La belleza de sus películas suele ser arrítmica, con constantes colisiones de diversos tamaños de planos y de encuadres, a menudo inesperados, con interludios que parecen musicalizados en exceso (incluso arias operísticas), con llamativos silencios donde debía haber palabras y efectos de sonido o parrafadas donde parecían bastar elipsis o fundidos a negro (los prolegómenos a escenas como la muerte del "expresionista" Matamore de turno - que parece viajaba en el tiempo desde un Eisenstein camino de "Chimes at midnight" -, el primer duelo o la misma clausura del film).
Una de las más beneficiadas de esta constante (re)inventiva, que por descontado se emplea a fondo sobre rostros y movimientos, es la actriz principal, Assia Noris, que como otras mujeres en manos de Gance, en algún momento y aunque no lo fuese especialmente, parece bellísima.

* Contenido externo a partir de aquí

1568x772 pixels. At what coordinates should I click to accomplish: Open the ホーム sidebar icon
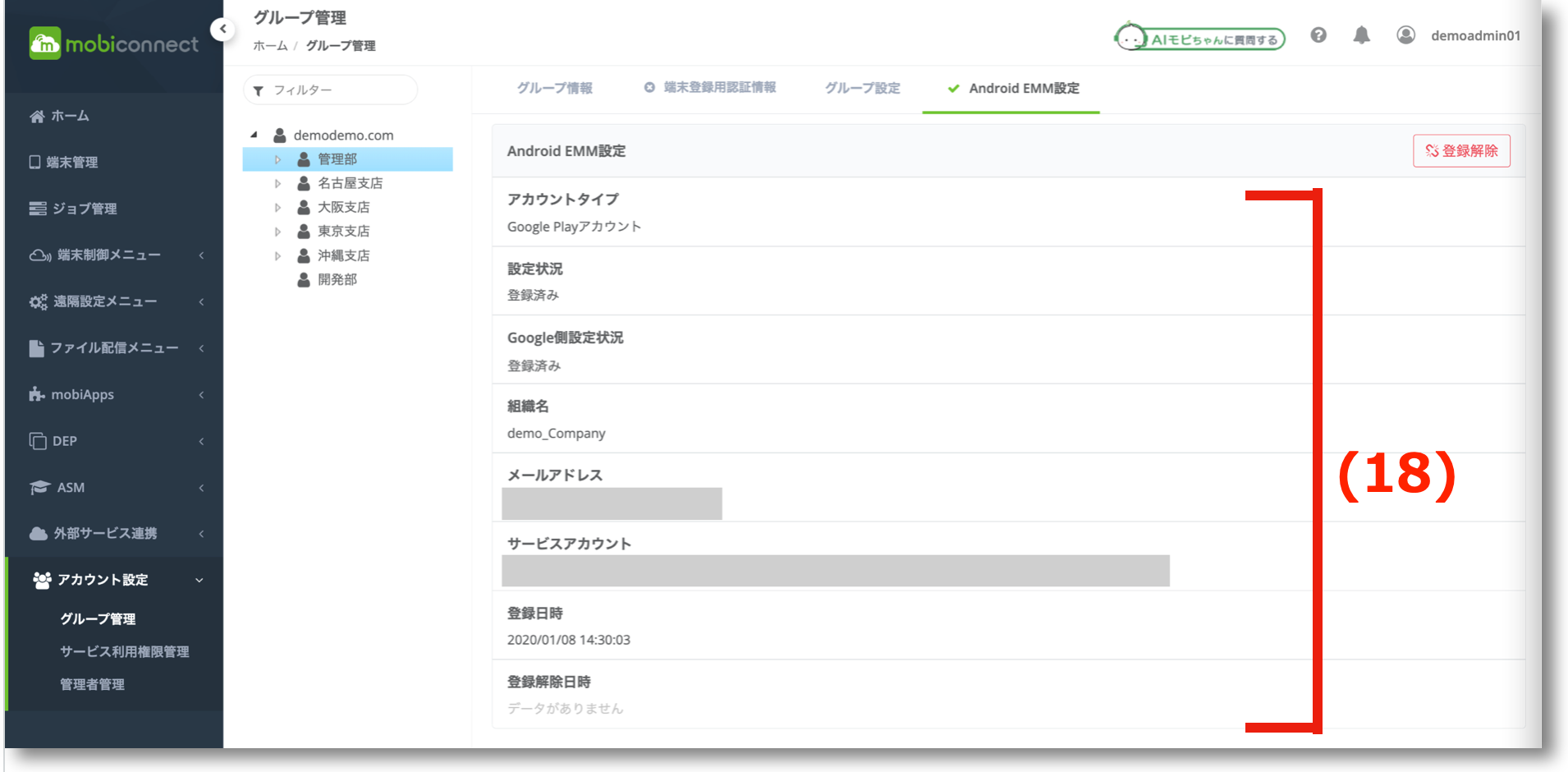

De otra parte, si hablamos de estructura, todo parece a destiempo, que no se mueve en una dirección determinada, que lo que está en plano es fragmentario de lo que se quiere narrar y además no utiliza los montajes paralelos como lo hacían Naruse o Minnelli, como por ejemplo en la escena que transcurre tras la primera cena con la troupe itinerante al inicio del film.
Uno de los cómicos, al calor del fuego y del vino, le habla de las recompensas de su oficio, del arrobo que supone llegar a una aldea dormida y conquistar la risa o la emoción de pobres gentes y le invita a unirse a ellos. Gance aproxima la cámara al Barón, al principio sorprendido, pero cada vez más subyugado. Contraplano al actor, que se ha quedado dormido; tal vez divagaba.

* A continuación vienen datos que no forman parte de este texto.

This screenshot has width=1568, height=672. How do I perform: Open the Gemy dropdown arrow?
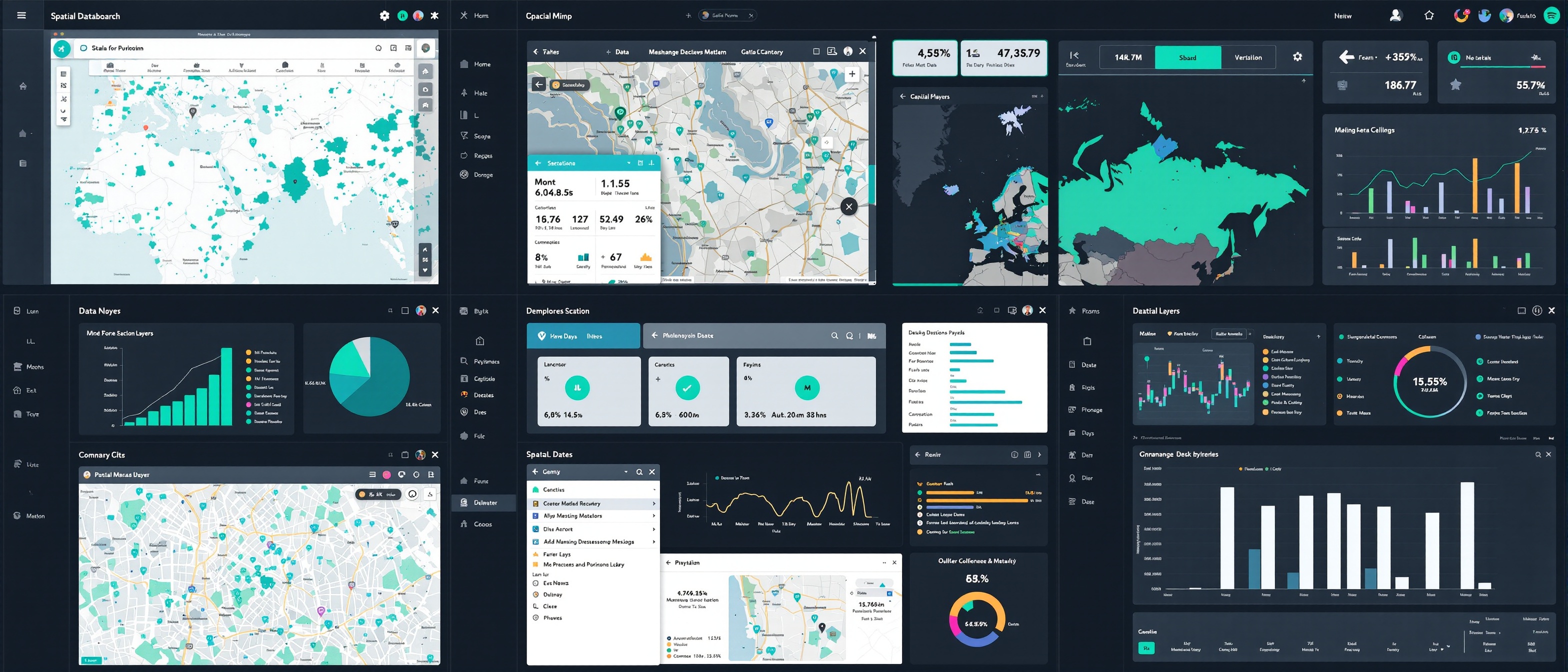(x=626, y=472)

Al día siguiente, es la bella Isabelle quien trata de convencerle antes de partir, pero en la cacería que los sorprende en un claro del bosque aparece la altiva Yolande de Foix, platónica inspiración de los torpes versos de él y de nuevo se malogra la posibilidad de que acepte.
En el último momento, cuando ya se marchaban y aún él inmerso en un mar de dudas, su criado, diligente - ya muy viejo y angustiado con la situación de su amo -, sin preguntarle, le ensilla el caballo y le portea el baúl hacia la caravana a lo que asiente, aliviado, liberado del apego que lo retenía sin que hubiese reparado en ello. Es un momento extraordinario de puesta en escena que "aflora" de entre las circunstancias narradas, que no es una consecuencia sino más bien una especie de guardiana de su continuidad.
"Le Capitaine Fracasse" no es un musical a pesar de estar punteado por varias e ilustrativas canciones ni tampoco un film sobre la pasión por actuar, pues casi nunca vemos las funciones.
Es, antes bien, un tratado sobre la camaradería, sobre la rivettiana (que antes fue corneilliana y no en vano una de las piezas que la compañía representa en su interminable gira - y que casi se confunde con su peripecia - es "L'illusion comique", que hace poco ha devuelto a la vida otro cineasta de esa estirpe, Mathieu Amalric) posibilidad de vivir unas vidas que fluyan por unos cauces diversos a los que gobiernan las vidas de los demás, donde sea plausible que esta y la otra cara del espejo se vuelvan una sola.